Linux系统tcp服务器accept队列溢出导致系统不ack客户端的数据包的现象(backlog队列溢出)
现象
线上发现一个奇怪的现象,从wireshark看到,http 服务器只ack响应client端的syn包,client反复重传数据包,但server端只ack 1 回复client的syn包, 后续http server 会继续重传 syn seq 1 ack 1。这样看起来就是 服务器不响应client端的数据包。

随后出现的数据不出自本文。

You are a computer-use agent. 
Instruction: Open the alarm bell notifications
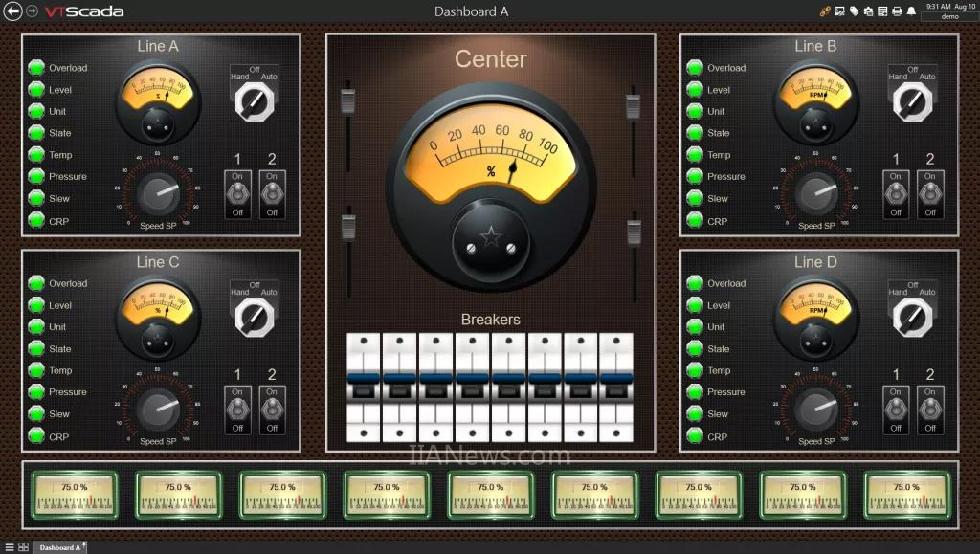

想了半天搞懂不那里出了问题,猜测是tcp和syn 连接队列的溢出的问题。
找了一下资料, 确实可能是这个 连接队列的问题,但根据症状还是不太好找到答案的。
下面这篇文章提到这个现象: “TCP/IP协议中backlog参数” https://www.cnblogs.com/Orgliny/p/5780796.html
摘录如下:
SYN queue: 队列长度由 /proc/sys/net/ipv4/tcp_max_syn_backlog 指定
Accept queue: 队列长度由 /proc/sys/net/core/somaxconn 和使用listen函数时传入的参数,二者取最小值。默认为128。在Linux内核2.4.25之前,是写死在代码常量 SOMAXCONN ,在Linux内核2.4.25之后,在配置文件 /proc/sys/net/core/somaxconn 中直接修改
在LISTEN状态,其中 Send-Q 即为Accept queue的最大值,Recv-Q 则表示Accept queue中等待被服务器accept()。

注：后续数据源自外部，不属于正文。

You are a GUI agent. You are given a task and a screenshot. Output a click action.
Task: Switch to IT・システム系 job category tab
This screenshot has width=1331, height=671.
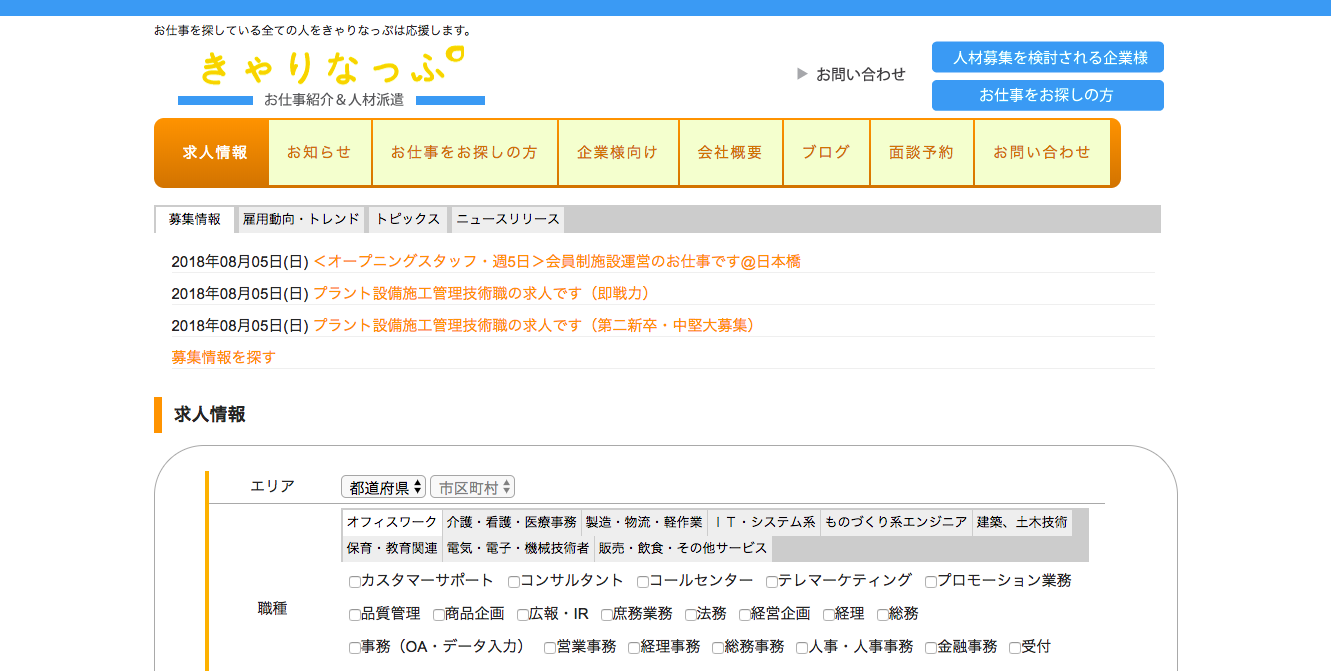pyautogui.click(x=765, y=522)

另外客户端connect()返回不代表TCP连接建立成功,有可能此时accept queue 已满,系统会直接丢弃后续ACK请求;客户端误以为连接已建立,开始调用等待至超时;服务器则等待ACK超时,会重传SYN+ACK 给客户端,重传次数受限 net.ipv4.tcp_synack_retries ,默认为5,表示重发5次,每次等待30~40秒,即半连接默认时间大约为180秒,该参数可以在tcp被洪水攻击是临时启用这个参数。
查看SYN queue 溢出
[root@localhost ~]# netstat -s | grep LISTEN
102324 SYNs to LISTEN sockets dropped
查看Accept queue 溢出
[root@localhost ~]# netstat -s | grep TCPBacklogDrop
TCPBacklogDrop: 2334
backlog队列查看
“另外客户端connect()返回不代表TCP连接建立成功,有可能此时accept queue 已满,系统会直接丢弃后续ACK请求;客户端误以为连接已建立,开始调用等待至超时;服务器则等待ACK超时,会重传SYN+ACK 给客户端,重传次数受限 net.ipv4.tcp_synack_retries”
这个应该就是我在抓包看到的现象。
netstat -s 的数据应该来自 “/proc/net/netstat”, “ListenDrops” “TCPBacklogDrop” 这几个就是对应的syn、accept队列溢出事件吧
netstat -s里面这连个是对应 accept队列溢出和syn队列溢出 ?
4873325 times the listen queue of a socket overflowed
5874286 SYNs to LISTEN sockets dropped
出现问题的机器,这个“times the listen queue of a socket overflowed” 数值确实有异常。

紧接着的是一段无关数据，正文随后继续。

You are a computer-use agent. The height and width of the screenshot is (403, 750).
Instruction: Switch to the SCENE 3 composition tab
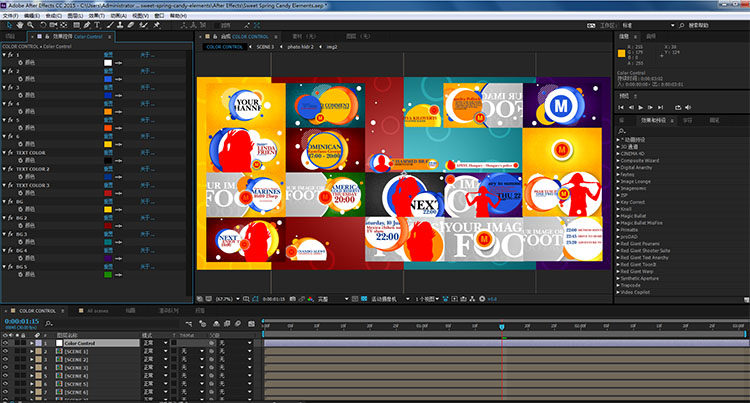[265, 46]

ss -lntp 可以看到 Recv-Q Send-Q 的限制, Recv-Q是当前backlog队列长度。
好像还有一个 /proc/sys/net/ipv4/tcp_abort_on_overflow 参数是相关的,参见文章: “Linux-TCP Queue的一些问题” https://www.cnblogs.com/JohnABC/p/6229136.html
backlog多大合适
“Nginx高并发调优中常被忽略的参数” https://cloud.tencent.com/developer/article/1644835 “高并发调优backlog多大合适?” https://cloud.tencent.com/developer/article/1644836?from=article.detail.1644835
从这里看队列, 最好调整系统/proc/sys/net/core/somaxconn 同时调整 http服务器的配置listen-backlog为512、1024比较合适。
比如lighttpd的配置文件的说明
##
## listen-backlog is the size of the listen() backlog queue requested when
## the lighttpd server ask the kernel to listen() on the provided network
## address. Clients attempting to connect() to the server enter the listen()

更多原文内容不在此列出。